Write out exactly the lines running from the one with "This screenshot has height=451, width=987." to the end of the data, including both of those lines and excluding pictures.
--- Raw data ---
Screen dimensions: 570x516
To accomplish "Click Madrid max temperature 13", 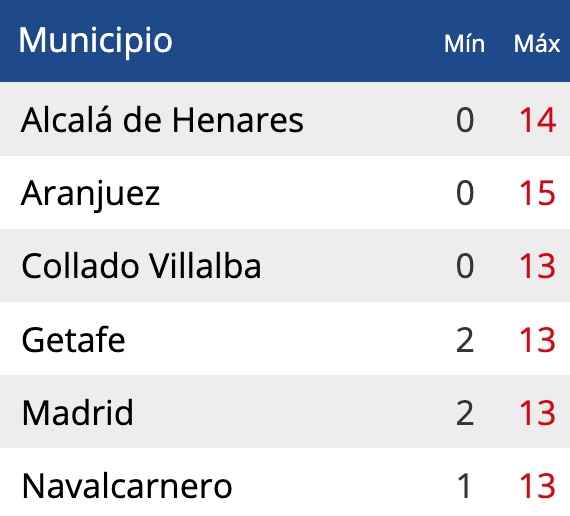I will [x=537, y=412].
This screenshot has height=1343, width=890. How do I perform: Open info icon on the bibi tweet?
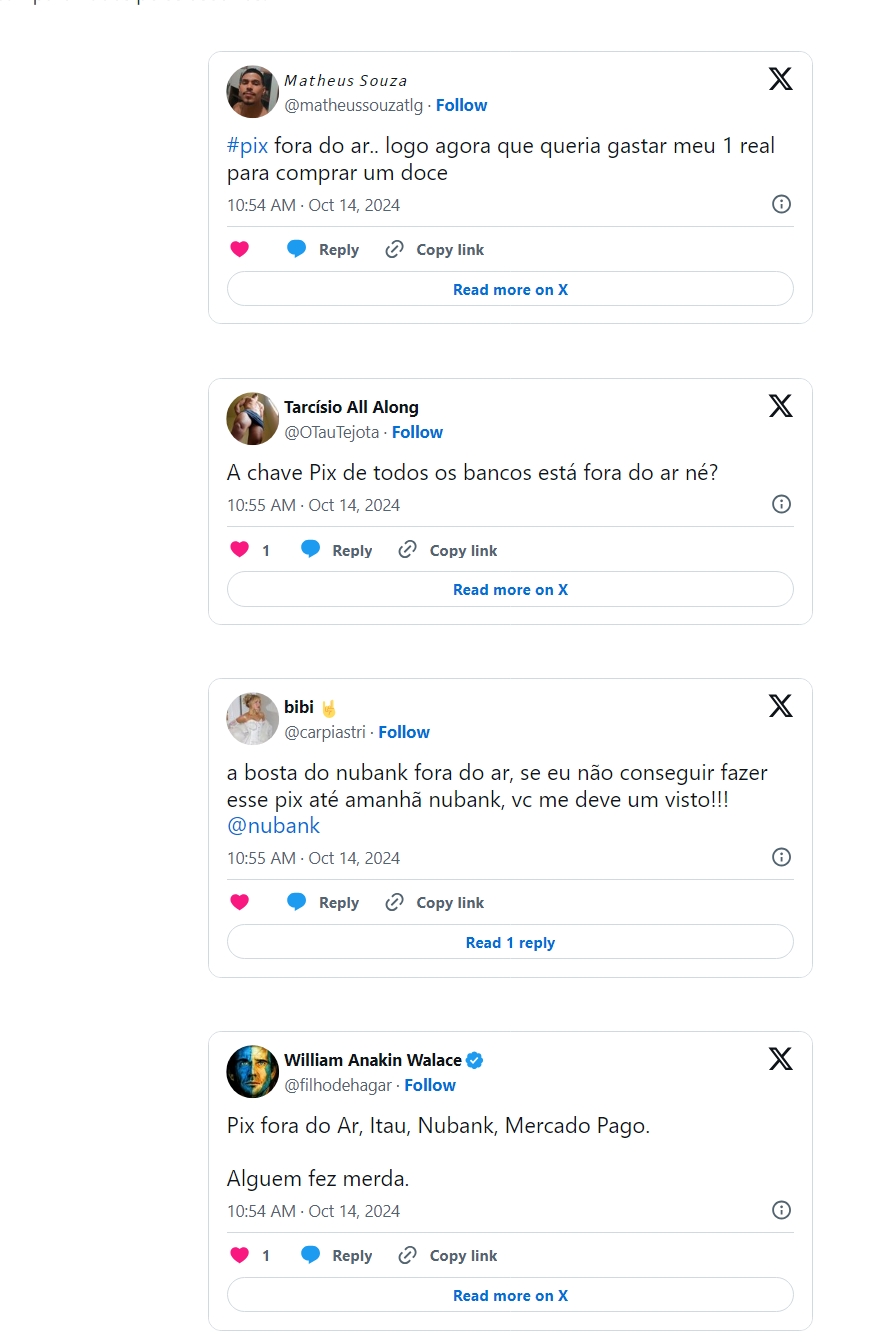click(782, 857)
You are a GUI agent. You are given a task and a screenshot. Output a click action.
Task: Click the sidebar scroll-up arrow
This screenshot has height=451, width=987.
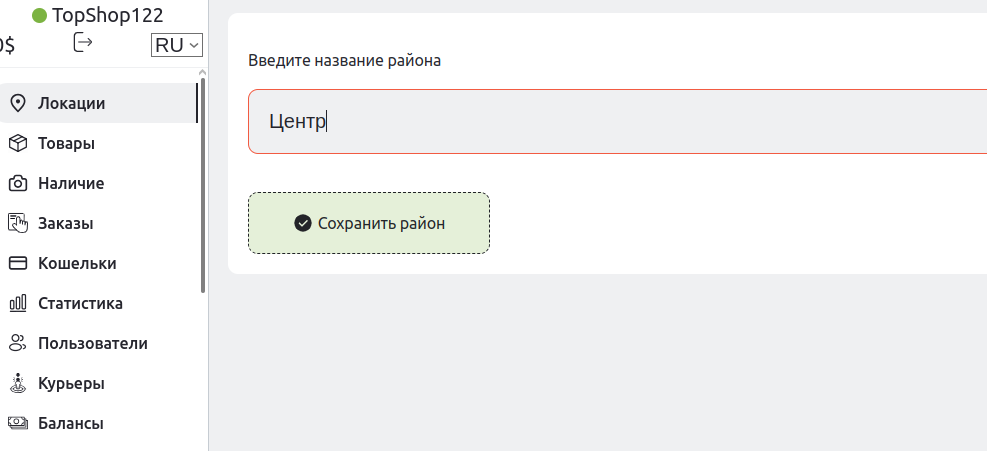tap(202, 73)
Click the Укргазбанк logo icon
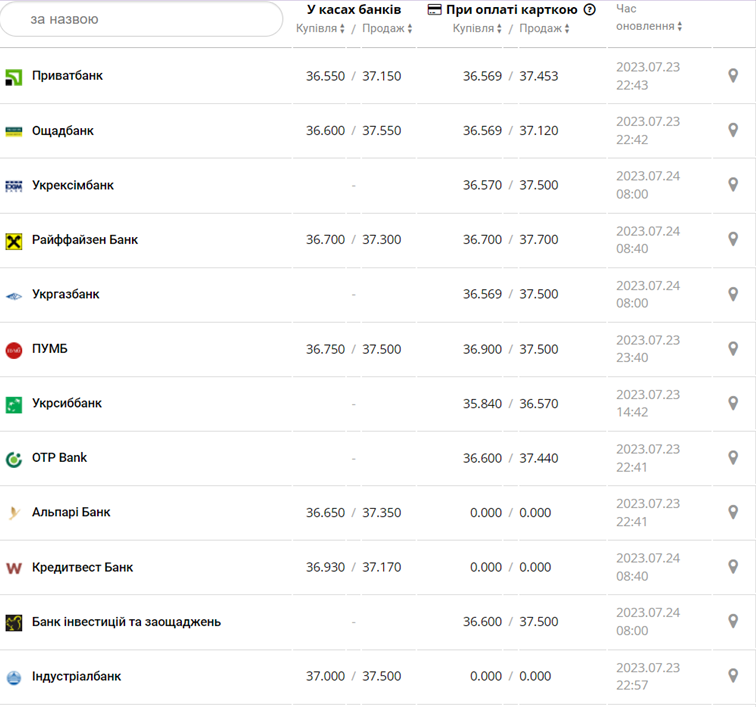 pyautogui.click(x=14, y=295)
---
◆ Solution to this exercise
This screenshot has height=451, width=987.
tap(202, 73)
Click the Укргазбанк logo icon
 pyautogui.click(x=14, y=295)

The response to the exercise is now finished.